┌────────

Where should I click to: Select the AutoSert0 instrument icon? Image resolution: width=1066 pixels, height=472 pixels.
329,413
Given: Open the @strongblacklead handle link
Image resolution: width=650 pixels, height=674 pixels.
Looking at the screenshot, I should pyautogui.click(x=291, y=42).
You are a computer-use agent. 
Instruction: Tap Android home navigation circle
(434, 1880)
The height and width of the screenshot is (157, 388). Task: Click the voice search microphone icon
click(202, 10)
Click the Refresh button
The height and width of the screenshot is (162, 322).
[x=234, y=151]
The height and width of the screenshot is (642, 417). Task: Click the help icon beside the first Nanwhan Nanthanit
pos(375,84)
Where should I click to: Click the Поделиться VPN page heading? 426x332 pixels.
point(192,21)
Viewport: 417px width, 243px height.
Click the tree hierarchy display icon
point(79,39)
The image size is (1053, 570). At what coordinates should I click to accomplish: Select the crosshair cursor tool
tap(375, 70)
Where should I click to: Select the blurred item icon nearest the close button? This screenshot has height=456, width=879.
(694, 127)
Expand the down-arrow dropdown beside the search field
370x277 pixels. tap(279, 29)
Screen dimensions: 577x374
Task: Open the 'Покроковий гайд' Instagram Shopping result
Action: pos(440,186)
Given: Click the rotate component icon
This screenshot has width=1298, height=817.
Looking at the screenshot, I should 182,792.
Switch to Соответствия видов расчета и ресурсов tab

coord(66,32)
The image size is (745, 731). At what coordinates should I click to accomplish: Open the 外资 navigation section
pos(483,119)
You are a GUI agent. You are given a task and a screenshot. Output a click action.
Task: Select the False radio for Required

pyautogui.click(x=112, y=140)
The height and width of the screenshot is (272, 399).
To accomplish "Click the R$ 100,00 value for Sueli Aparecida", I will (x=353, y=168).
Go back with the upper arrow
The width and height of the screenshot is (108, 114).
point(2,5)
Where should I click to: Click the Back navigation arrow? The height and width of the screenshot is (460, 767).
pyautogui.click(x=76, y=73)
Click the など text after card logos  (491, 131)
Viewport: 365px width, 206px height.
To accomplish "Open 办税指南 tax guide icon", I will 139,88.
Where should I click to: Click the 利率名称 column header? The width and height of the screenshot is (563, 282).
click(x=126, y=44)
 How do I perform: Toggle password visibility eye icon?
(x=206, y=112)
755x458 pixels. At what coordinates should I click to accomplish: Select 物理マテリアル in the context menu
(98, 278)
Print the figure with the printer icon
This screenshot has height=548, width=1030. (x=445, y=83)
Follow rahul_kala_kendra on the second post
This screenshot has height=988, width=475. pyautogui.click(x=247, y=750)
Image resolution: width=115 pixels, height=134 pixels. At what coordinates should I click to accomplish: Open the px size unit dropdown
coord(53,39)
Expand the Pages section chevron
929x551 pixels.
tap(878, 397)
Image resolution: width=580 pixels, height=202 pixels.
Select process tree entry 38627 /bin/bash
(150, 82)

└────────

## Task details
Output the full listing. Match it exactly.

## Solution to the exercise
Where should I click to: Select the AutoSert0 instrument icon? Image resolution: width=1066 pixels, height=472 pixels.
329,413
Given: Open the @strongblacklead handle link
Image resolution: width=650 pixels, height=674 pixels.
Looking at the screenshot, I should pyautogui.click(x=291, y=42).
You are a computer-use agent. 
Instruction: Tap Android home navigation circle
(434, 1880)
The height and width of the screenshot is (157, 388). Task: Click the voice search microphone icon
click(202, 10)
Click the Refresh button
The height and width of the screenshot is (162, 322).
[x=234, y=151]
The height and width of the screenshot is (642, 417). Task: Click the help icon beside the first Nanwhan Nanthanit
pos(375,84)
Where should I click to: Click the Поделиться VPN page heading? 426x332 pixels.
point(192,21)
Viewport: 417px width, 243px height.
Click the tree hierarchy display icon
point(79,39)
The image size is (1053, 570). At what coordinates should I click to accomplish: Select the crosshair cursor tool
tap(375, 70)
Where should I click to: Select the blurred item icon nearest the close button? This screenshot has height=456, width=879.
(694, 127)
Expand the down-arrow dropdown beside the search field
370x277 pixels. tap(279, 29)
Screen dimensions: 577x374
Task: Open the 'Покроковий гайд' Instagram Shopping result
Action: pos(440,186)
Given: Click the rotate component icon
This screenshot has width=1298, height=817.
Looking at the screenshot, I should 182,792.
Switch to Соответствия видов расчета и ресурсов tab

coord(66,32)
The image size is (745, 731). At what coordinates should I click to accomplish: Open the 外资 navigation section
pos(483,119)
You are a GUI agent. You are given a task and a screenshot. Output a click action.
Task: Select the False radio for Required

pyautogui.click(x=112, y=140)
The height and width of the screenshot is (272, 399).
To accomplish "Click the R$ 100,00 value for Sueli Aparecida", I will (x=353, y=168).
Go back with the upper arrow
The width and height of the screenshot is (108, 114).
point(2,5)
Where should I click to: Click the Back navigation arrow? The height and width of the screenshot is (460, 767).
pyautogui.click(x=76, y=73)
Click the など text after card logos  (491, 131)
Viewport: 365px width, 206px height.
To accomplish "Open 办税指南 tax guide icon", I will 139,88.
Where should I click to: Click the 利率名称 column header? The width and height of the screenshot is (563, 282).
click(x=126, y=44)
 How do I perform: Toggle password visibility eye icon?
(x=206, y=112)
755x458 pixels. At what coordinates should I click to accomplish: Select 物理マテリアル in the context menu
(98, 278)
Print the figure with the printer icon
This screenshot has height=548, width=1030. (x=445, y=83)
Follow rahul_kala_kendra on the second post
This screenshot has height=988, width=475. pyautogui.click(x=247, y=750)
Image resolution: width=115 pixels, height=134 pixels. At what coordinates should I click to accomplish: Open the px size unit dropdown
coord(53,39)
Expand the Pages section chevron
929x551 pixels.
tap(878, 397)
Image resolution: width=580 pixels, height=202 pixels.
Select process tree entry 38627 /bin/bash
(150, 82)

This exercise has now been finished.